Первый какое-то мгновение ошеломленно смотрит на него, потом одним махом выпивает пиво и отводит поскучневшие глаза в сторону.
— Послушайте, вы ему, пожалуйста, не говорите, что я его критиковал, — тусклым голосом произносит Первый. — Он все равно умнее не станет, а меня живьем сожрет без соли... — поворачивается и решительно направляется прочь, даже не прикоснувшись ко второй кружке.
— Вы же пиво не допили, товарищ! — говорит ему вслед Второй. — Целую кружку!
— Да-а, кислятина... — бурчит под нос Первый и уходит, не оглядываясь.
Пасмурный осенний день. Серые облака низко плывут над райцентром. Во дворе военкомата большое оживление: матери, девушки, друзья окружили одетых в поношенное новобранцев, прощаются. На бревнах у забора сидит парень и, наклонив наголо стриженую голову, наяривает фокстрот на гармошке: несколько пар лениво танцуют. Дождик с ветром то припустит, то затихнет. Слышатся веселые голоса, смех — это где молодежь. Матери угощают сыновей из принесенных узелков домашней снедью, глаза у них заплаканные. Отцы курят в сторонке, перебрасываются словами. У некоторых на отворотах пиджаков поблескивают ордена и медали.

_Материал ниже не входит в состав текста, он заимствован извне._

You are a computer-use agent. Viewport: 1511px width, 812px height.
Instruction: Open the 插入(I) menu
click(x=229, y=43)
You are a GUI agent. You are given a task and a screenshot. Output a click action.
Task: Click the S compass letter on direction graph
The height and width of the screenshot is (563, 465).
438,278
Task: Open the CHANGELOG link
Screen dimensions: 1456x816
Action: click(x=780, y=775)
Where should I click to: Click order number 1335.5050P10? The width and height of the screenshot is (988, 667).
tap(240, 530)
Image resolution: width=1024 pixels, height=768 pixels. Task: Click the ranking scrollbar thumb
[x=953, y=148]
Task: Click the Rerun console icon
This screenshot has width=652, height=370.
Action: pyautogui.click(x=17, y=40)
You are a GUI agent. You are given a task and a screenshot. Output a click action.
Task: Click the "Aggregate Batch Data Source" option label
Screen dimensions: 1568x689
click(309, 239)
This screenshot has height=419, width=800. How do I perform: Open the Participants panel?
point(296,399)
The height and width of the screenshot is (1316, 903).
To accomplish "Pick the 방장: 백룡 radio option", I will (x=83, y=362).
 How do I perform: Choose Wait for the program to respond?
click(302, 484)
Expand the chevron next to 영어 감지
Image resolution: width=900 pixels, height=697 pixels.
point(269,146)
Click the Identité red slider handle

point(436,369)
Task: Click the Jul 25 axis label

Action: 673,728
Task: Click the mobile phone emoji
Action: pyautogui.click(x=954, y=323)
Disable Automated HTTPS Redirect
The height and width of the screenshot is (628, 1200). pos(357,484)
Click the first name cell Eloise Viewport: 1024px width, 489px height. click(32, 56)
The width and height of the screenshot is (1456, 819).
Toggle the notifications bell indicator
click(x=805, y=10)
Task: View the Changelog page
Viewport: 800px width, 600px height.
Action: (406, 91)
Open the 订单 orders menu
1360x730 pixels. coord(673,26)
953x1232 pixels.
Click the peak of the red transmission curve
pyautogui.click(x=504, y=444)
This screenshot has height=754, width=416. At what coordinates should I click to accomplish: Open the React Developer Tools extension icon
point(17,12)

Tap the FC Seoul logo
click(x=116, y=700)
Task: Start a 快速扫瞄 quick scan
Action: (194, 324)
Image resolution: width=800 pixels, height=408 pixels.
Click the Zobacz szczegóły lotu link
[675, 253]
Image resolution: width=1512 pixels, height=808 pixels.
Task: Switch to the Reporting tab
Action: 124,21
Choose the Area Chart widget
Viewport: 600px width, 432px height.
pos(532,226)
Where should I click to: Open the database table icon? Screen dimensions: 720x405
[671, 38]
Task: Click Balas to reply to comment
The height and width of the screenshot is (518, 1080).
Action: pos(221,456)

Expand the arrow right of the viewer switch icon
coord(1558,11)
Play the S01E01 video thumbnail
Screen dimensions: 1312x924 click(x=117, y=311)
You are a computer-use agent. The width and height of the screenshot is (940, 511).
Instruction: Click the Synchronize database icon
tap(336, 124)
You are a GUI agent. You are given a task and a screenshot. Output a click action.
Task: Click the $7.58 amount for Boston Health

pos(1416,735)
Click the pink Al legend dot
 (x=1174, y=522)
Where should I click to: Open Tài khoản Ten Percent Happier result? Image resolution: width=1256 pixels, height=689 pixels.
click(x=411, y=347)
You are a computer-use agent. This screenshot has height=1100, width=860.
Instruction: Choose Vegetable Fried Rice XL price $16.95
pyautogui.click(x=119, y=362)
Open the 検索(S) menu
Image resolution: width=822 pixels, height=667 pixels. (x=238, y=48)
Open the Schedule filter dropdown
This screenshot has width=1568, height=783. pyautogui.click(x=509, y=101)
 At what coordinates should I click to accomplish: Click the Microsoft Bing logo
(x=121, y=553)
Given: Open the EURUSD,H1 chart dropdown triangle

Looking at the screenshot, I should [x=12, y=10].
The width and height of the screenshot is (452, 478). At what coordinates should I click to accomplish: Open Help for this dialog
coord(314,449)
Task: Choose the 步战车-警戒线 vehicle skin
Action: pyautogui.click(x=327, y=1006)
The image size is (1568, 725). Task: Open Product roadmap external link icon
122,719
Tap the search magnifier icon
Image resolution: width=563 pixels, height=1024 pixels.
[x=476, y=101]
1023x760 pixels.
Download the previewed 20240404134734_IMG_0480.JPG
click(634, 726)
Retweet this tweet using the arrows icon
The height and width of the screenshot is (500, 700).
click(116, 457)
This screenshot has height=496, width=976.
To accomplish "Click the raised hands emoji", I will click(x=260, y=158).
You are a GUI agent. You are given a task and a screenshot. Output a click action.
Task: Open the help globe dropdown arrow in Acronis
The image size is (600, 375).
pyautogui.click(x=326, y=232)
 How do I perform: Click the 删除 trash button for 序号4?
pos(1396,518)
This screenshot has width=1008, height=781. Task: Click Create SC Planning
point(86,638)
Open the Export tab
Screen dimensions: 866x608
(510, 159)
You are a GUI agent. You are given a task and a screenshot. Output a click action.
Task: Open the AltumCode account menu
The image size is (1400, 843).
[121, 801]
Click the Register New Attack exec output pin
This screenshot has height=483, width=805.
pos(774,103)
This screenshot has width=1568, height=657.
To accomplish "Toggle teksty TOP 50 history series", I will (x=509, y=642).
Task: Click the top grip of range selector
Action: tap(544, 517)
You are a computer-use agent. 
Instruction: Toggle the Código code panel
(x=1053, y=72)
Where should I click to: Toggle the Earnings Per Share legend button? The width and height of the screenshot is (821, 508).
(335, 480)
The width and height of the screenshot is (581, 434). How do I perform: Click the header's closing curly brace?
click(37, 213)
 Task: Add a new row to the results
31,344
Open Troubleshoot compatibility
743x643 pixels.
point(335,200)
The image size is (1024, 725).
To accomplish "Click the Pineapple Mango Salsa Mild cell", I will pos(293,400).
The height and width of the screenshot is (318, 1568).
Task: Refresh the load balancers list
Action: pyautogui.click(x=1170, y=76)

Бросается в глаза закутанная в пуховый платок пожилая крупная женщина с толстыми ногами в валенках с резиновыми галошами. Она сует худенькому остролицему пареньку в джинсовой куртке домашнюю колбасу, сваренные яйца, круглый хлебец. Все разложено на чистой белой тряпице.
— Закуси, Петенька! — слезливо упрашивает она. — В армии такой колбаски не попробуешь...
Петенька хмурится, отворачивается и с тоской поглядывает на молодежь, что пляшет русского под гармонь. Особенно это хорошо получается у юноши в сбитой на затылок кубанке.
— На кого же ты меня, родимый, покидаешь? — громко всхлипывает женщина. — Как я тут без тебя, мой кормилец? Изведусь ведь вся-я...
Подтянутый прапорщик в зеленом плаще и мокрой фуражке, улыбается и бодро говорит:
— Не на век же провожаешь своего сына, мамаша! Через два года как миленький вернется!
— Кабы сынка-а! — белугой ревет женщина в пуховом платке и глыбой повисает на тощем пареньке. — Муж это мой ненаглядный Петенька-а-а...
МЕСТЬ
Федор Константинович очень любил молодежь, стоит в праздник прийти к его взрослым сыновьям гостям, он тут же охотно присоединяется к ним и, выпив за компанию две рюмки, — больше он в рот не брал — заводил долгие разговоры о жизни, политике, новостях. Знал он многое, но молодым людям хотелось поговорить и о своих делах, а Федор Константинович, сев на любимого конька, уже не мог сам остановиться.
Как-то пришли сыновья вечером из кино с девушками. Отец — он уже спать собирался — выскочил из своей комнаты — и бегом в ванную, где в стакане с водой он всегда на ночь розовую вставную челюсть оставлял. Но Татьяна Андреевна — жена его — на этот раз упредила: еще раньше, когда дверь сыновьям и девушкам открывала, взяла, да и спрятала подальше стакан с челюстью.
— Познакомься, папа... — представили своих смущающихся девушек сыновья.
Федор Константинович молча с достоинством кивнул и с кислой миной скорее в спальню.
А жена отвернулась к стене и давится от смеха: вот отомстила, так уже отомстила! Без вставной челюсти ее говорливый муж и двух слов прошепелявить не может.
ДЕРЖИСЬ, ПАПАХА!
Получив от командира полка на первом году службы за самоволку пятнадцать суток ареста на гауптвахте зеленый новобранец тешил себя сладкой мыслью, что, демобилизовавшись и вернувшись в Ленинград, он скажет в автобусе первому попавшемуся полковнику: «Эй, Папаха, оторви мне билетик!» И протянет пятачок.
Через три года, вернувшись домой, подтянутый, широкоплечий молодой человек, при встрече на улице со старым офицером, все время ловил себя на желании энергично вскинуть руку к виску и пройти мимо строевым шагом...
ОХОТНИК
В месяц раз Иван Петрович Коновалов с личным шофером в субботу выезжал за город на охоту. По натуре он был медлительный, явно склонный к полноте человек. Аппетит у него был отменный, он и в машине всегда чего-нибудь жевал. Ружье имел лучшей марки, да и все справное охотничье снаряжение вызывало зависть у других охотников.
В «газике» он устраивался рядом с шофером, клал разряженную двустволку на колени и, откинувшись на сидении... сладко засыпал... Коновалов любил не только поесть, а и поспать.
— Иван Петрович! — вежливо толкал его в бок шофер. — Вижу куропаток на обочине.